Le rapport de la Division des droits de l’homme de l’ex-Onuci de 2012 à 2015, avait enregistré 761 enfants victimes de viol dont 12 garçons. Une pratique à laquelle sont exposées de plus en plus les fillettes. Selon la juriste Elodie Odo, « trois cas de viols commis dont les procédures sont en cours, et 2 cas de viols sur mineures de 10 et 13 ans dont les auteurs viennent d’être déférés ont été récemment dénoncés ». Aujourd’hui la situation devrait s’empirer à cause notamment du coronavirus, selon la secrétaire du Réseau paix et sécurité pour les femmes de l’espace Cedeao section-Côte d’Ivoire, Mafélina Dosso.
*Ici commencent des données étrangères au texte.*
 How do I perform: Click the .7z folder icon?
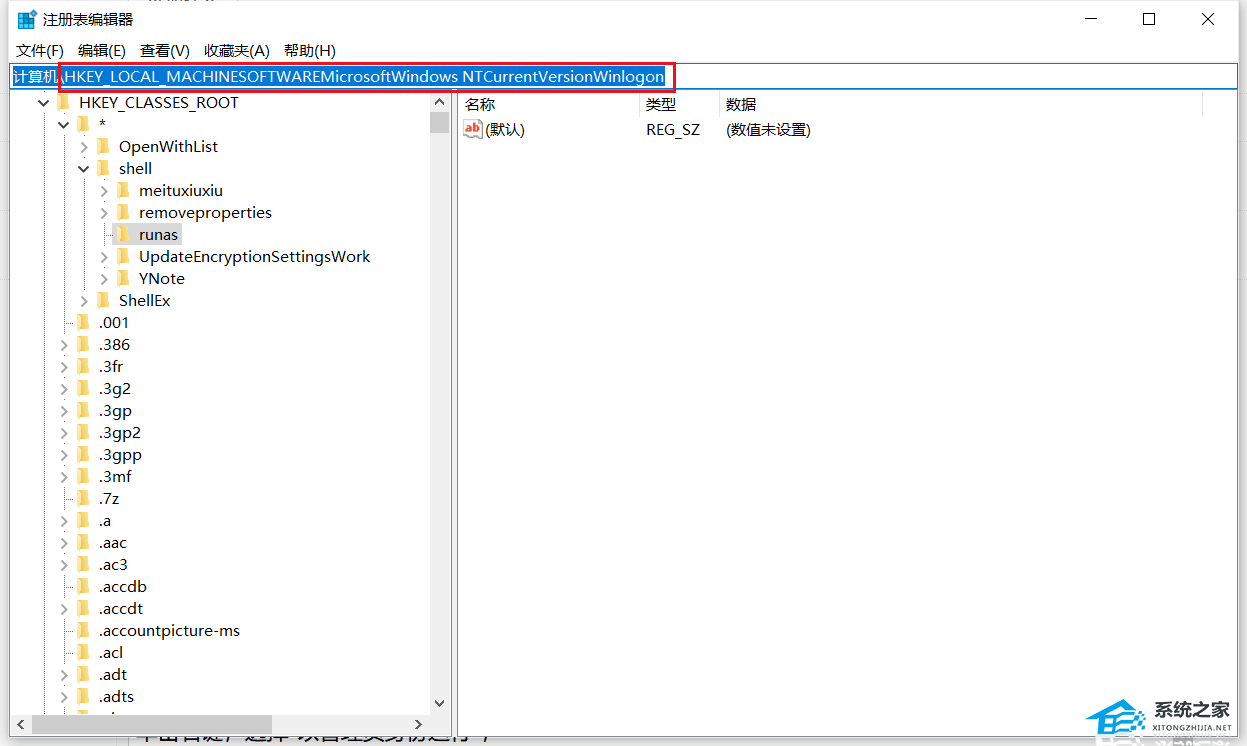[83, 498]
Bien qu’elle dénonce l’inexistence de chiffres officielles récentes. « La période de confinement due à la Covid-19 devient dangereuse pour les filles et les femmes.  La maison devient un enfer parce qu’elles sont livrées à leurs bourreaux qui ne sont pas généralement loin », fait-elle remarquer

Les structures de luttent contre ce phénomène s’en plaignent également. Plusieurs cas de viols sur mineures passent sous silence. Les gens mettent en avant les règlements à l’amiable et pour éviter d’être stigmatisés. Pourtant, leur rôle, consiste à orienter les victimes vers les structures sanitaires, avant de procéder à l’écoute et d’agir en fonction des désirs de celles-ci.

La loi à propos du viol des filles mineures

La Côte d’Ivoire s’est engagée à bâtir un Etat de droit dans lequel les droits de l’homme, les libertés publiques, la dignité de la personne humaine, la justice et la bonne gouvernance sont promus protégés et garantis, depuis la constitution du 8 novembre 2016. Pour se faire, tout acte de viol est qualifié de CRIME  depuis l’adoption du nouveau code pénal le 26 juin 2019. « Avant, le viol n’était pas défini. Il appartenait au juge de faire des appréciations des faits qui lui était présentés. Le viol était très souvent qualifié d’attentat à la pudeur », rappelle la juriste Elodie Odo.

 Selon l’article 403 et 4 du code pénal en vigueur, la peine admise aux auteurs de viol est comprise entre 05 ans et 10 ans, et de l’emprisonnement à vie lorsqu’il est commis sur mineur, sur une personne dont la vulnérabilité est due à son âge, à une maladie, à une infirmité, à une déficience psychique ou physique ou à un état de grossesse apparente ou connue de l’auteur…

Quelles actions de l’Etat ?

La prise en charge des fillettes victimes de viol se fait via le programme de lutte contre les violences basées sur le genre (VBG). 62 plateformes ont été mise en place sur l’étendue du territoire national par le ministre de la Femme, de la famille et de l’enfant afin que les cas soient dénoncés et prises en charge. Ces plateformes regroupent en leur sein des juristes, des médecins, des assistances sociales, des psychologues …

L’Etat a également procédé récemment à la réouverture du centre de prévention (PAVIOS), situé dans la commune d’Attécoubé. Un Centre de prévention et d’assistance aux victimes des violences sexuelles.

Un an après la plainte portée par la mère de la petite Grâce contre le bourreau de père, le dossier suit son cours avec satisfaction, selon l’assistante-programme à l’Onef. « Le dossier est en train d’être examiné. Il est allé en instruction », se félicite Marie Nadège Attobra.